Além disso, o TCU recomendou ao Incra que implemente a contínua comunicação interna sobre os novos serviços digitais disponíveis; priorize o desenvolvimento e a implementação de serviços digitais necessários à completa substituição dos sistemas Sipra e Sala da Cidadania, considerados ultrapassados, que oferecem serviços a beneficiários da reforma agrária; contemple as funcionalidades automatizadas na Plataforma de Governança Territorial (PGT) em suas rotinas de trabalho; regulamente a obrigatoriedade de uso da PGT; e elabore plano para divulgação e orientação do uso dos serviços digitais ao público externo.
Adicionalmente, o TCU determinou ao Incra e à Receita Federal do Brasil que realizem o levantamento e a integração dos sistemas cadastrais rurais utilizados na administração pública federal e estadual.
Decisões recentes
Acórdãos 199/2022, 2.713/2022, 169/2023, 729/2023, 816/2024 e 1.481/2024, todos do Plenário do TCU.
Benefícios gerados pela atuação do TCU
A atuação do TCU tem contribuído para melhorar a governança territorial e fundiária. O Decreto 9.414/2018, que instituiu o Programa Nacional de Levantamento e Interpretação de Solos do Brasil (PronaSolos), e a implantação da plataforma PronaSolos, sistema informatizado que organizou e consolidou as informações existentes sobre o solo no país, são alguns exemplos.
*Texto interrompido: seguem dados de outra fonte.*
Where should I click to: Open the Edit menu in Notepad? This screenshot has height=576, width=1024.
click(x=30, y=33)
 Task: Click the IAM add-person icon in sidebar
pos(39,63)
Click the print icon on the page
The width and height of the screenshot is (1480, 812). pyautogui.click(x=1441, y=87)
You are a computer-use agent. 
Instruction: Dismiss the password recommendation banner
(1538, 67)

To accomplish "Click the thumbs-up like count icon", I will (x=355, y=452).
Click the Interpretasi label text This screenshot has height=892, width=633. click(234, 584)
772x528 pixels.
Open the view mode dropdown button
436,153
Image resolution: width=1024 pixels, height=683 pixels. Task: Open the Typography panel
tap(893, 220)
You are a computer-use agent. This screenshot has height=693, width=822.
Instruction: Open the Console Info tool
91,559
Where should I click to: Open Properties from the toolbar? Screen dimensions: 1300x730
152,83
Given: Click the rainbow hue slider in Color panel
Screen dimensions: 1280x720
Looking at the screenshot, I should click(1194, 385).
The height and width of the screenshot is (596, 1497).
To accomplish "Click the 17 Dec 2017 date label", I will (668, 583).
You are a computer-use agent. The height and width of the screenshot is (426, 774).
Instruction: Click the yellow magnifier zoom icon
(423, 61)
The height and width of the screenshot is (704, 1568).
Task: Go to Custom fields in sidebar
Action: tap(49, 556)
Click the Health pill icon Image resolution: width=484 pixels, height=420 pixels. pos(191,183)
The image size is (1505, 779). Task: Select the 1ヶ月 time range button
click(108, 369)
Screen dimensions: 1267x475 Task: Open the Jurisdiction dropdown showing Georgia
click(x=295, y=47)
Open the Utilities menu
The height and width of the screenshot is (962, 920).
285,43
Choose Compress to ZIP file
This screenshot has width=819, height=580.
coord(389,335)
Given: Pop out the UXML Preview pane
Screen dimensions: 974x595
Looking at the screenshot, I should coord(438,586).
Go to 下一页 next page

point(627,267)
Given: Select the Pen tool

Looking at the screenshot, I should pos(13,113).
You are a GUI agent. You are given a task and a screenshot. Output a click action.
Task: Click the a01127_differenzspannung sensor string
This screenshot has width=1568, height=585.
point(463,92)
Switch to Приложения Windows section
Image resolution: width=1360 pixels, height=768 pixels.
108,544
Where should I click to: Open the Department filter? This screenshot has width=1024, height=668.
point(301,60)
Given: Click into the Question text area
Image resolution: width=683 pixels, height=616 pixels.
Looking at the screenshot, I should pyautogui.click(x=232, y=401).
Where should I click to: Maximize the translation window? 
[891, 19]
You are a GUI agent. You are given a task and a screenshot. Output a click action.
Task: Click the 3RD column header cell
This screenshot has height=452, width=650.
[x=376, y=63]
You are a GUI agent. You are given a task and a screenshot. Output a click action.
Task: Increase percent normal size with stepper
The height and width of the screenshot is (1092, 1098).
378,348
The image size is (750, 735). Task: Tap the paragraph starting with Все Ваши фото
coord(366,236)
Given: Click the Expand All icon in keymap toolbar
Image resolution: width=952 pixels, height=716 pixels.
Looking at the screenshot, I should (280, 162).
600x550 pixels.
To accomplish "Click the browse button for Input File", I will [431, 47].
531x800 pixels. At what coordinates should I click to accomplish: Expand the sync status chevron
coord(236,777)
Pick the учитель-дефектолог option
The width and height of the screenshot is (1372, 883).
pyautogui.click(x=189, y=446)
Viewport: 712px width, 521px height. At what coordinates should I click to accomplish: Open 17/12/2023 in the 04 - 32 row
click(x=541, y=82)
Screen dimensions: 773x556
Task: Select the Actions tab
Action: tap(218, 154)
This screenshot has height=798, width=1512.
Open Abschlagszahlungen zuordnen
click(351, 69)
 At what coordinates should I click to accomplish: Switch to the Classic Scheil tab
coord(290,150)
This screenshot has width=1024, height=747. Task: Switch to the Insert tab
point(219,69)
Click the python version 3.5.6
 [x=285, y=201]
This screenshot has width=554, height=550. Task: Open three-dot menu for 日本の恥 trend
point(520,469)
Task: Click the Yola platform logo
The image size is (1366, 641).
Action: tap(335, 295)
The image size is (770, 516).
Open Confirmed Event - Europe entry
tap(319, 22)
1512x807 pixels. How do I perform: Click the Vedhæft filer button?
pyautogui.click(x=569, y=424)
Destaca-se, também, a implementação do Sistema Nacional de Gestão de Informações Territoriais (Sinter), ferramenta de gestão pública que integra o fluxo dinâmico de dados produzidos pelos serviços de registros públicos (cartórios) e o fluxo de dados fiscais, cadastrais e geoespaciais de imóveis urbanos (prefeituras) e rurais (Incra), produzidos pela União, pelos Estados, pelo Distrito Federal e pelos Municípios a um banco de dados espacial. O Sinter está em produção desde 2022 e, atualmente, integra dados de 20% dos municípios (1.161) com cadastro georreferenciado.
No âmbito do Incra, a principal ação estruturante para cumprir os acórdãos do TCU foi o desenvolvimento da Plataforma de Governança Territorial (PGT), responsável pela disponibilização de serviços on-line do Programa Nacional de Reforma Agrária (PNRA) e da regularização fundiária. Ainda que não esteja completamente finalizada, a PGT deu agilidade aos processos, principalmente os de titulação.
No que se refere especificamente ao PNRA, o Incra analisou, até 2023, 173.866 indícios de irregularidades na relação de beneficiários, o que corresponde a aproximadamente 20% do total apontado pelo TCU. Além disso, o Incra implantou novos sistemas de supervisão ocupacional, como o Sistema Nacional de Supervisão Ocupacional (SNSO), posteriormente substituído pelo Titula Brasil, agora denominado PGT Campo, o que contribuiu para melhorar qualitativamente os laudos e os dados das vistorias nos projetos de assentamento.